The Stockman base metals project is situated in State Forest in the alpine area of East Gippsland, Victoria, adjacent to a National Park and within the headwaters of a major Ramsar-listed wetland catchment and the Murray-Darling River system. Site topography is steep, and elevated (650 m – 1200 m above sea level), and subject to circa 1 m annual rainfall, with occasional winter snowfall.

The project consists of two volcanogenic massive sulfide (VMS) deposits to be mined by underground methods and treated in a 1.0 Mt/a central concentrator to produce copper and zinc concentrates for export over a ten year operational life.

New resource projects are rare in Victoria. Recognising the sensitive setting, planning for the Stockman Project, which is now in the advanced permitting stage, has focused on balancing economic, environmental and social outcomes to ensure social licence to operate is secured and can be maintained. This has involved close attention to triple bottom line (TBL) risks and outcomes.

Stockman has successfully gained State and Federal approvals via the Environmental Effects Statement process. The process of obtaining these approvals has required close attention to effective stakeholder involvement, and management of a lengthy and difficult approvals process, which is still to be finally concluded.

- Provided data:

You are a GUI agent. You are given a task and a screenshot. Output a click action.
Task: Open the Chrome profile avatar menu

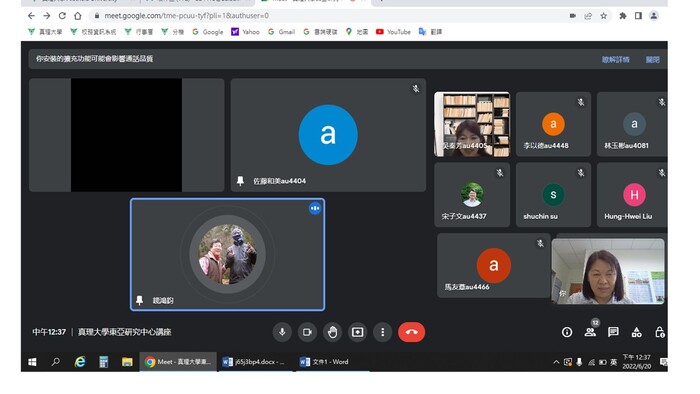pyautogui.click(x=654, y=16)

- Things to do:
• a. In the Stockman project text, what is the planned operational life of the mine?
• b. Reproduce the part of the Stockman project text that opens with the words containing "New resource projects" and closes with "be finally concluded.", swapping "stakeholder" for "community".
• c. Extend the Stockman project text past its final sentence.

- Answers per task:
• a. Ten years.

• b.
New resource projects are rare in Victoria. Recognising the sensitive setting, planning for the Stockman Project, which is now in the advanced permitting stage, has focused on balancing economic, environmental and social outcomes to ensure social licence to operate is secured and can be maintained. This has involved close attention to triple bottom line (TBL) risks and outcomes.

Stockman has successfully gained State and Federal approvals via the Environmental Effects Statement process. The process of obtaining these approvals has required close attention to effective community involvement, and management of a lengthy and difficult approvals process, which is still to be finally concluded.

• c.
This paper is a case study of the process of that permitting and the issues encountered to date. Key learnings from the experience have included:

  • successful approvals require close attention to much more than just the project and its technical aspects and physical setting – effective stakeholder involvement and endorsement is critical
  • the differing consultation requirements for local, regional and government stakeholders, to design and plan implementation of a project to meet TBL objectives, and to gain social licence to operate
  • within the Victorian approvals process, the need for an effective lead government agency with policy authority
  • dealing with material policy change requiring post-closure financial sureties
  • estimating realistic permitting time and cost during the project evaluation phase.


Jacobs, R and Yeates, J, 2016. Stockman base metals project – sustainability, social licence to operate and permitting lessons learnt, in Proceedings Project Evaluation 2016, pp 98–110 (The Australasian Institute of Mining and Metallurgy: Melbourne).